• WHAT IS EXPECTED
What are the lines from the one containing "Task: Focus the Nazwa input field" through the last line of the records below? Return them exactly, leaving out pictures.

• DATA EXTRACTS

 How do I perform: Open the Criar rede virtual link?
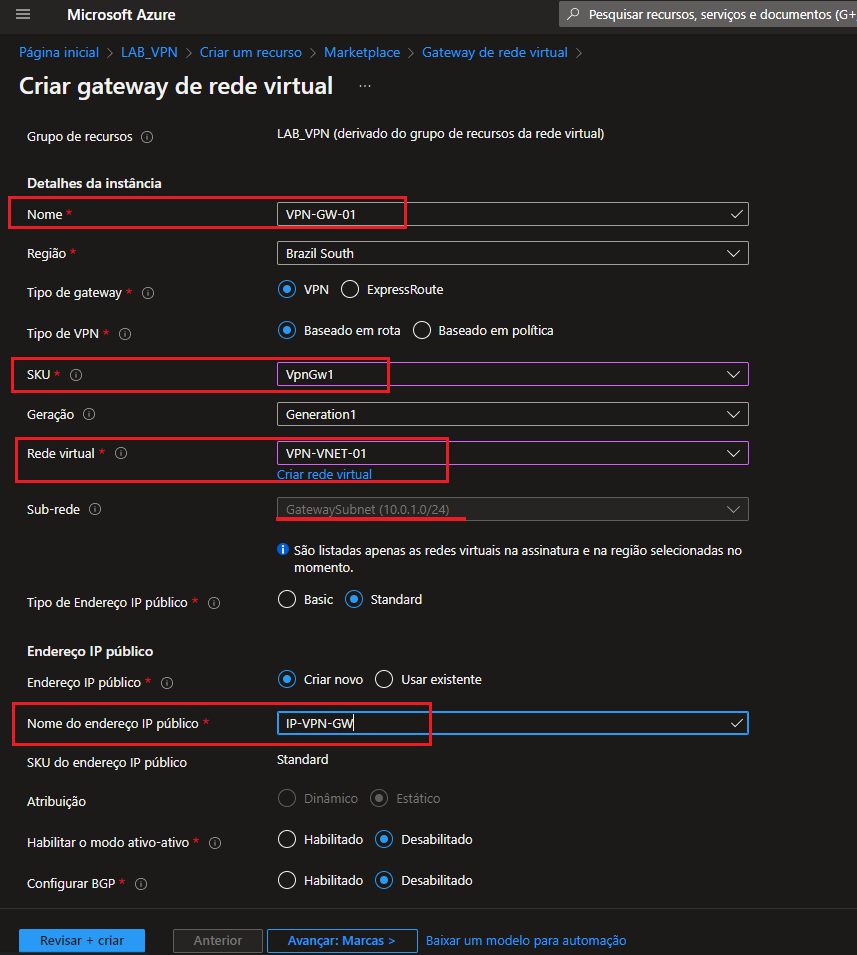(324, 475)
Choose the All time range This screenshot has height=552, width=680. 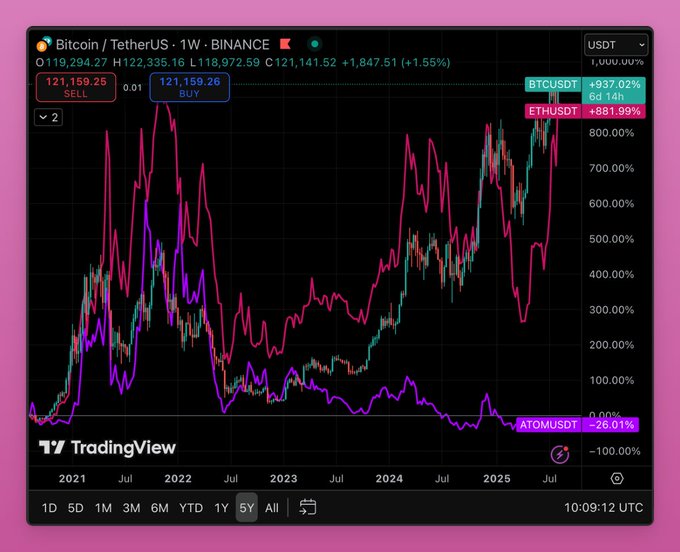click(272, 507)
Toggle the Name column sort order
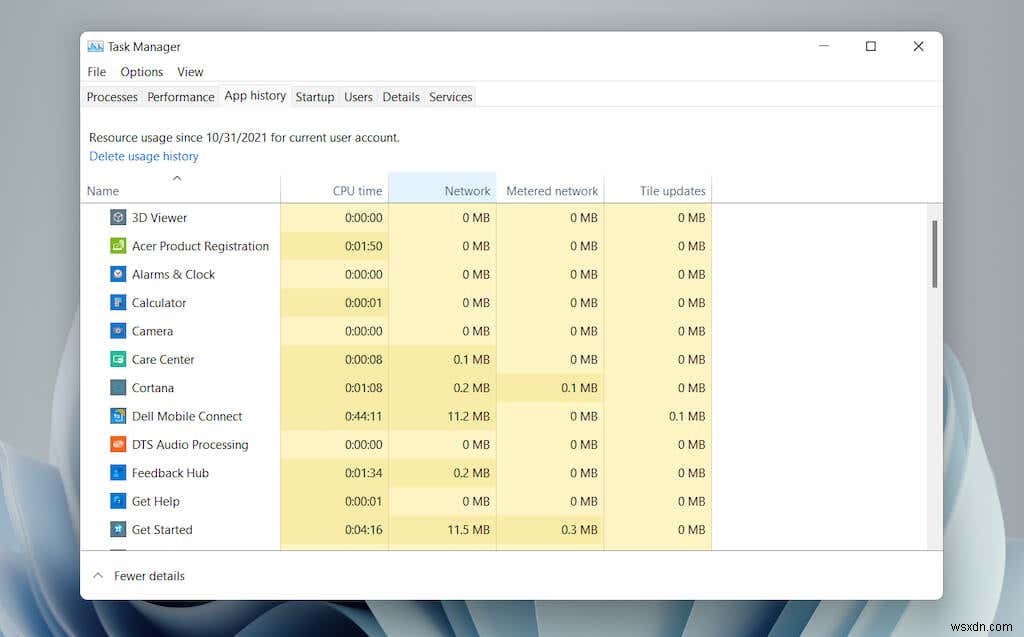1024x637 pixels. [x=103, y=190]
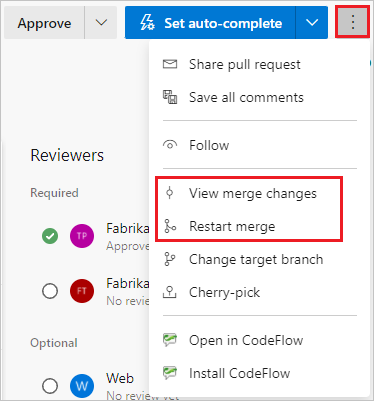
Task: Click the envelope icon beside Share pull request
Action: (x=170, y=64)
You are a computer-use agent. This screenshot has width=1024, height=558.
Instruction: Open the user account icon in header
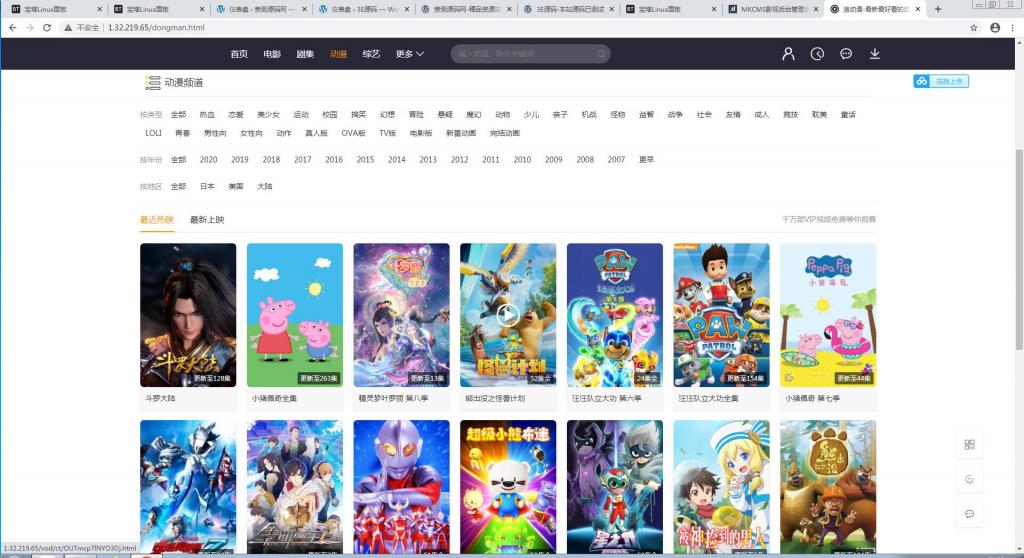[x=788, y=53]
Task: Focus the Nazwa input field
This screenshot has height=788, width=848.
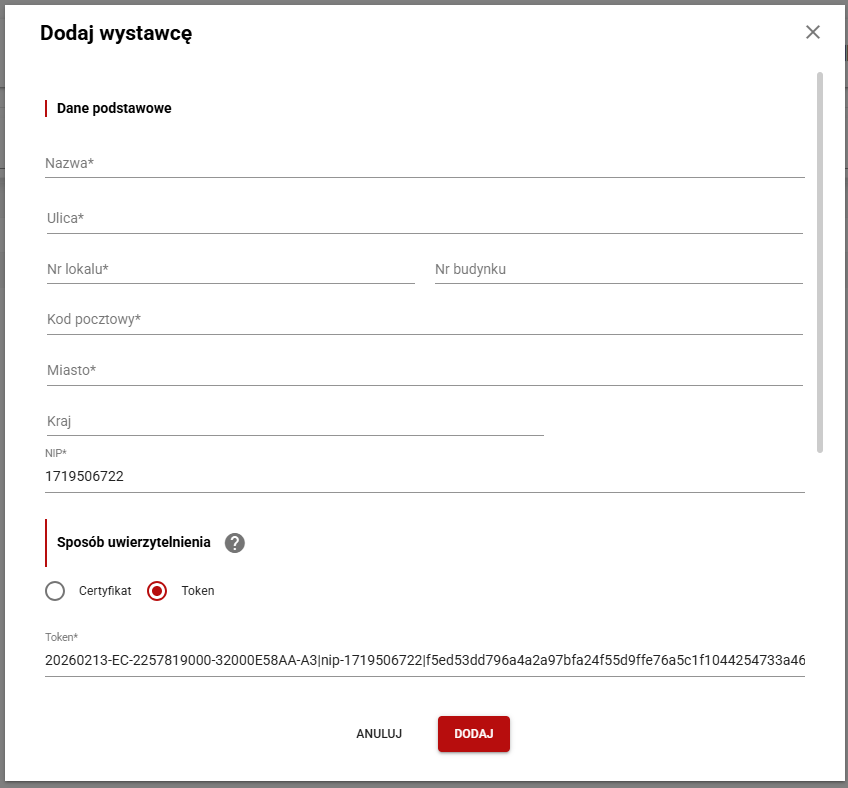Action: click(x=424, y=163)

• REPLY TO THE TASK
Task: Focus the Nazwa input field
This screenshot has height=788, width=848.
Action: click(x=424, y=163)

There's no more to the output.